■ STORED DATA:

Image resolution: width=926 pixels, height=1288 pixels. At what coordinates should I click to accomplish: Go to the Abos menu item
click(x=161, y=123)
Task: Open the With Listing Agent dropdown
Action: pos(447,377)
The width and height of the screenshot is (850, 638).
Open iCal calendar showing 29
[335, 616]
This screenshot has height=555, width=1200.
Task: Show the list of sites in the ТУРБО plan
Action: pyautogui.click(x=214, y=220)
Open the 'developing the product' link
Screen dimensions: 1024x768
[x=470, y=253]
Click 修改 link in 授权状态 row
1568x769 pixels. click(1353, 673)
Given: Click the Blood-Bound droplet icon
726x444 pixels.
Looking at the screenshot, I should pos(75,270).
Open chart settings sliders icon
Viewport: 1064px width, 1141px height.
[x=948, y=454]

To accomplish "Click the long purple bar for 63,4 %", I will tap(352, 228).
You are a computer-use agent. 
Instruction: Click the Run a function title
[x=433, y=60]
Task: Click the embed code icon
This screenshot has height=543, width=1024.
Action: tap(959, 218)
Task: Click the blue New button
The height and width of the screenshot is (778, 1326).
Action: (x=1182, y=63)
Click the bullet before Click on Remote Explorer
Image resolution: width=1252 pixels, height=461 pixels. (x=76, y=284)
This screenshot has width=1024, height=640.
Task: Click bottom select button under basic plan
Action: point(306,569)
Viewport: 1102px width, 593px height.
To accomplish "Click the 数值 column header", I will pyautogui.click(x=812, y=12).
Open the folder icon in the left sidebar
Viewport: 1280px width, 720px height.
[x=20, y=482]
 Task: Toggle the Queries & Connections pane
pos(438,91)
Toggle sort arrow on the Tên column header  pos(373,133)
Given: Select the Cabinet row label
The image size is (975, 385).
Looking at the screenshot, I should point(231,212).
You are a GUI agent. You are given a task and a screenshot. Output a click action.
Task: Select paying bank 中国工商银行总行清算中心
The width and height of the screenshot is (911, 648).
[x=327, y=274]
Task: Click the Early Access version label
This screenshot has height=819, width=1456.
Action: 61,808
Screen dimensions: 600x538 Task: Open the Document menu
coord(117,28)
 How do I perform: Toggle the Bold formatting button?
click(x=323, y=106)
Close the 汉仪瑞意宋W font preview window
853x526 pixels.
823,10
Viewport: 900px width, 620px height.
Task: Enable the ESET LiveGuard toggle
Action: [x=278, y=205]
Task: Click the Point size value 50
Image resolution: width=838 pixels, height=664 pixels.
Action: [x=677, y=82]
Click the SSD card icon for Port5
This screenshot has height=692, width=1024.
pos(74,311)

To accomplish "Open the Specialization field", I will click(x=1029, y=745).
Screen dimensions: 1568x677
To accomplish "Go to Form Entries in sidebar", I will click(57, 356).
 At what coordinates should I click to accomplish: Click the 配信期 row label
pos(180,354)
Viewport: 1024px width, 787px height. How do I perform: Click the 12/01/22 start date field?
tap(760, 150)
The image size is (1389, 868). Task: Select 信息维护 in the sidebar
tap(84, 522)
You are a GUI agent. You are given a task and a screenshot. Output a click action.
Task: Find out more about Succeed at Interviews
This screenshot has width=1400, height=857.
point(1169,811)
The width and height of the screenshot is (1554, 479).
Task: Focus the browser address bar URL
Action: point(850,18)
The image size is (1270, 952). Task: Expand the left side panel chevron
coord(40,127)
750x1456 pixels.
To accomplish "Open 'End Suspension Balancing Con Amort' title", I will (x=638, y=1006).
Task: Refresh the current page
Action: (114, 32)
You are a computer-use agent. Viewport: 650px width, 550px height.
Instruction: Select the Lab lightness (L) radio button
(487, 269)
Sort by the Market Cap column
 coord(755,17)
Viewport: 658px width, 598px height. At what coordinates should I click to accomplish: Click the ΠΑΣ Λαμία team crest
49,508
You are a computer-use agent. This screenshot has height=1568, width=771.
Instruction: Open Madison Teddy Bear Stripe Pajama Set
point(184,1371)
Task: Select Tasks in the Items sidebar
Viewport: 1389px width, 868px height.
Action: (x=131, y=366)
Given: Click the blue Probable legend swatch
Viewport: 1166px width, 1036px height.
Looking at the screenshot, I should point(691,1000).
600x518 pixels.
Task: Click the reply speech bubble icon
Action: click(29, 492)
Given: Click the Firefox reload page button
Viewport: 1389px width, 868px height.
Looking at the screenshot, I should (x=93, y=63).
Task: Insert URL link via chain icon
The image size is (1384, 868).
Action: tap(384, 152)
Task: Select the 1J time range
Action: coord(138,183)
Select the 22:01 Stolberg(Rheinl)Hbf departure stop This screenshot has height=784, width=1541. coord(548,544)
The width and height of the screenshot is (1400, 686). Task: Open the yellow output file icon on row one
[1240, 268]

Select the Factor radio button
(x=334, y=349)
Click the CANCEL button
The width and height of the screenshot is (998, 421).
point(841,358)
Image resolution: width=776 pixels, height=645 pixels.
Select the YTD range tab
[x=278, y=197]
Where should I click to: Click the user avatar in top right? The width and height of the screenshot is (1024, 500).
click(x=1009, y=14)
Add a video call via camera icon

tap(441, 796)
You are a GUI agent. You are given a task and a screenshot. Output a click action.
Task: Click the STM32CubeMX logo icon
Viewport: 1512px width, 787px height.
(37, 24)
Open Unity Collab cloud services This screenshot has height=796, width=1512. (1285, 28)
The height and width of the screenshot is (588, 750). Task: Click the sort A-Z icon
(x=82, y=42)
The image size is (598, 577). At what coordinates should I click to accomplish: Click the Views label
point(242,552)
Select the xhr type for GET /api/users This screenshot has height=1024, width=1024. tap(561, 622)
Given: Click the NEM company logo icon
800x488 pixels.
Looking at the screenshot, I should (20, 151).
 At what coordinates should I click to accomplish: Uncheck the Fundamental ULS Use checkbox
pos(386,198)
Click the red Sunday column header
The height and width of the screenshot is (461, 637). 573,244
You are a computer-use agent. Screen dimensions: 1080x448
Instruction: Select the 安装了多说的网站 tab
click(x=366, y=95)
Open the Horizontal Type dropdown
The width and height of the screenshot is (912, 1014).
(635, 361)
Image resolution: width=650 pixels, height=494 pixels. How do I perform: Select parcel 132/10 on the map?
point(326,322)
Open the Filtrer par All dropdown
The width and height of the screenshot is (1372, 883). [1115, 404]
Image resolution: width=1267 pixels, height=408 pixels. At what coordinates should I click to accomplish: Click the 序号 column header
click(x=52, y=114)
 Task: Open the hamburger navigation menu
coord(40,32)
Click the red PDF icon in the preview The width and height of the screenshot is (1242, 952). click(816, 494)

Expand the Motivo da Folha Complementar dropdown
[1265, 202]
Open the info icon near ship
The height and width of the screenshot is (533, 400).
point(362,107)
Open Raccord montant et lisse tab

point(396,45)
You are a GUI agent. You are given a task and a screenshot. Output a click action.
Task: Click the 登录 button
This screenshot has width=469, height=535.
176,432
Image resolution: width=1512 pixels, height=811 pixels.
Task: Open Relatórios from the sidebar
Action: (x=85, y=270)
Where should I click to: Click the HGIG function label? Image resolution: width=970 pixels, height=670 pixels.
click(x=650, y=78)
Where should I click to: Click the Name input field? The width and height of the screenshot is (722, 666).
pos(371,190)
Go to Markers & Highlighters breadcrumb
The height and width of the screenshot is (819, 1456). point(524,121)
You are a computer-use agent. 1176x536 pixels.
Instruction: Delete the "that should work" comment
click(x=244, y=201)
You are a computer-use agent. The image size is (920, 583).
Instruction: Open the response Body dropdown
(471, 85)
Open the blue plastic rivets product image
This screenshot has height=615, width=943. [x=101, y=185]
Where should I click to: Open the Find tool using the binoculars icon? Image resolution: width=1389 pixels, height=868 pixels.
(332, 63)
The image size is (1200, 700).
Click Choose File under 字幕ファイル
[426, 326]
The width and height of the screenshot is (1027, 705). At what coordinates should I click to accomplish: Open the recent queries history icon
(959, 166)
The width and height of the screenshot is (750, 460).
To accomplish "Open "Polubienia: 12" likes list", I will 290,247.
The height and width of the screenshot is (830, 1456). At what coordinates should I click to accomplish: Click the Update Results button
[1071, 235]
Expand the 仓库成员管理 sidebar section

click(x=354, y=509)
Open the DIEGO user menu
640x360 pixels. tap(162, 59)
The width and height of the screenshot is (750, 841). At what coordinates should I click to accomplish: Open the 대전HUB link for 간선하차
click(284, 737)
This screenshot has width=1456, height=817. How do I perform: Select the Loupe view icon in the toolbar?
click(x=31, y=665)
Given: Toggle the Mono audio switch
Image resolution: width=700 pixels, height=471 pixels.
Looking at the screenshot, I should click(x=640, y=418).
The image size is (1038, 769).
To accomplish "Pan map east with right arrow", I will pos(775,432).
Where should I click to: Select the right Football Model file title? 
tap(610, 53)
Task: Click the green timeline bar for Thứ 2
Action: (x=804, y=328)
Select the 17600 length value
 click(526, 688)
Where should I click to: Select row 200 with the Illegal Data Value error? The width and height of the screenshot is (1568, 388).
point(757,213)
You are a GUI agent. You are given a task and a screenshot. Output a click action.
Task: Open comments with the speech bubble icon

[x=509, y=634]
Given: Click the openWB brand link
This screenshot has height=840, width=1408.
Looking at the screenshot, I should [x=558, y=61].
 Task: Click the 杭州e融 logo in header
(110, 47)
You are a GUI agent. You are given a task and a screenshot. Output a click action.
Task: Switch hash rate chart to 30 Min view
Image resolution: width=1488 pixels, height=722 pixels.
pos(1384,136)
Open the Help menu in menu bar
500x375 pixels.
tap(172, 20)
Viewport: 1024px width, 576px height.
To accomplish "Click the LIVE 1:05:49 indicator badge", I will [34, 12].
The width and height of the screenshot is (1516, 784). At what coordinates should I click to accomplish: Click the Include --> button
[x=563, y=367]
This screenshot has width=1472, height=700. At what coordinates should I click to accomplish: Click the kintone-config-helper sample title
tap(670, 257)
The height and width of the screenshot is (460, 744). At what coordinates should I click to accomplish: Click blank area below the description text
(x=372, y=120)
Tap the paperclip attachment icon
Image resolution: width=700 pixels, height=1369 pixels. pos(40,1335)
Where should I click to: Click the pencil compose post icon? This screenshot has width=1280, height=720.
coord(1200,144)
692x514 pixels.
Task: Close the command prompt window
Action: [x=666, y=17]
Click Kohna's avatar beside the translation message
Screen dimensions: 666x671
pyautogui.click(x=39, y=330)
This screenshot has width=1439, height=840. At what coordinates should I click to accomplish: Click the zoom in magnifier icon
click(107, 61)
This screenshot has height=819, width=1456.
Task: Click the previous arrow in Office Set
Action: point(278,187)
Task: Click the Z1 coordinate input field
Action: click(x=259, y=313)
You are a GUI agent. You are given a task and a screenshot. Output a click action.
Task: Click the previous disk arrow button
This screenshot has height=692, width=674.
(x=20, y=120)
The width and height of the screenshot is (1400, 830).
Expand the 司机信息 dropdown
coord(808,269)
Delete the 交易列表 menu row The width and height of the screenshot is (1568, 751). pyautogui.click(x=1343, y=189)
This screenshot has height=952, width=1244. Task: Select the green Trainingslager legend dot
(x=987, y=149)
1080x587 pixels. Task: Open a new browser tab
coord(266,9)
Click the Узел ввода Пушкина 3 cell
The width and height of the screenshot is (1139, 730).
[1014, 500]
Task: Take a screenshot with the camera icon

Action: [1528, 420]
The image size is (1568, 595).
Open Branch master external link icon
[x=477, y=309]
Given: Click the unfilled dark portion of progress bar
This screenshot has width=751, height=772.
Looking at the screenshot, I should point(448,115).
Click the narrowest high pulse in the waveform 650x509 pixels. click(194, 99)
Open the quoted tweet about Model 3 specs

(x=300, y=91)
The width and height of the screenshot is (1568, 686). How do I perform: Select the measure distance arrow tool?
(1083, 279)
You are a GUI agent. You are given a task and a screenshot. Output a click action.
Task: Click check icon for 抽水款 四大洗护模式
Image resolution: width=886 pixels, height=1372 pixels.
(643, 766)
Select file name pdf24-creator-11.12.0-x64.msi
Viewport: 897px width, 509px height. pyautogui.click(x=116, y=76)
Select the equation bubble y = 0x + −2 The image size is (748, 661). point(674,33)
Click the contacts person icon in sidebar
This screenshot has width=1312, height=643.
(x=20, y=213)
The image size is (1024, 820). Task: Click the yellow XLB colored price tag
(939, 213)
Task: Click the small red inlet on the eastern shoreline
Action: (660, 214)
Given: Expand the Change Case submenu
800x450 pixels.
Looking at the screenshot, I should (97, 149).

■ AIM:
Please copy out the records exactly, starting at the line that contains "Toggle sort arrow" and ending at the line that contains "coord(755,17)".

■ RESPONSE:
Toggle sort arrow on the Tên column header  pos(373,133)
Given: Select the Cabinet row label
The image size is (975, 385).
Looking at the screenshot, I should point(231,212).
You are a GUI agent. You are given a task and a screenshot. Output a click action.
Task: Select paying bank 中国工商银行总行清算中心
The width and height of the screenshot is (911, 648).
[x=327, y=274]
Task: Click the Early Access version label
This screenshot has height=819, width=1456.
Action: 61,808
Screen dimensions: 600x538 Task: Open the Document menu
coord(117,28)
 How do I perform: Toggle the Bold formatting button?
click(x=323, y=106)
Close the 汉仪瑞意宋W font preview window
853x526 pixels.
823,10
Viewport: 900px width, 620px height.
Task: Enable the ESET LiveGuard toggle
Action: [x=278, y=205]
Task: Click the Point size value 50
Image resolution: width=838 pixels, height=664 pixels.
Action: [x=677, y=82]
Click the SSD card icon for Port5
This screenshot has height=692, width=1024.
pos(74,311)

To accomplish "Open the Specialization field", I will click(x=1029, y=745).
Screen dimensions: 1568x677
To accomplish "Go to Form Entries in sidebar", I will click(57, 356).
 At what coordinates should I click to accomplish: Click the 配信期 row label
pos(180,354)
Viewport: 1024px width, 787px height. How do I perform: Click the 12/01/22 start date field?
tap(760, 150)
The image size is (1389, 868). Task: Select 信息维护 in the sidebar
tap(84, 522)
You are a GUI agent. You are given a task and a screenshot. Output a click action.
Task: Find out more about Succeed at Interviews
This screenshot has width=1400, height=857.
point(1169,811)
The width and height of the screenshot is (1554, 479).
Task: Focus the browser address bar URL
Action: point(850,18)
The image size is (1270, 952). Task: Expand the left side panel chevron
coord(40,127)
750x1456 pixels.
To accomplish "Open 'End Suspension Balancing Con Amort' title", I will (x=638, y=1006).
Task: Refresh the current page
Action: (114, 32)
You are a computer-use agent. Viewport: 650px width, 550px height.
Instruction: Select the Lab lightness (L) radio button
(487, 269)
Sort by the Market Cap column
 coord(755,17)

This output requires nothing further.